Endangered Przewalski’s horses have made a return to the steppes of Russia as part of the global effort to return the species to the wild.

The six horses, born and raised at a reserve in southern France, are now settling into part of the 16,500-hectare protected area known as the Orenburg Reserves, near the Kazakhstan border.

It is hoped the reserve will ultimately be home to 100 Przewalski’s horses

It is winter in the area of virgin steppe, but the resilient horses have no issues coping with the snow and cold.

The area occupied by the horses, one of six formal reserves which make up the Orenburg cluster, is fenced to help monitor and protect them. The fencing eliminates the risk of the young Przewalski’s mares mating with horses kept by herders in nearby villages.

There are long-term hopes that this reintroduction project might eventually expand to involve  parts of Kazakhstan, providing a bigger range for the horses.

The Przewalski’s horse is the only surviving horse subspecies never to have been domesticated.

It was once common in Eurasia but hunting and habitat destruction led to their extinction in the wild.
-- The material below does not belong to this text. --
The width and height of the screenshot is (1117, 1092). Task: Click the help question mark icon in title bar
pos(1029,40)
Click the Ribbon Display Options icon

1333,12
This was officially declared in 1969.

China started a breeding program in 1986 using horses brought back from Britain and Germany to repopulate the subspecies. Scores of horses bred through the program have since been released to the wild.

Today, about 2000 Przewalski’s horses survive – making them even rarer than pandas. They are the descendents of only a dozen or so Przewalski’s horses.

Most live in Mongolia, China and Kazakhstan.

The Przewalski’s horse was named after a Russian colonel who led an expedition into their rangelands in 1881.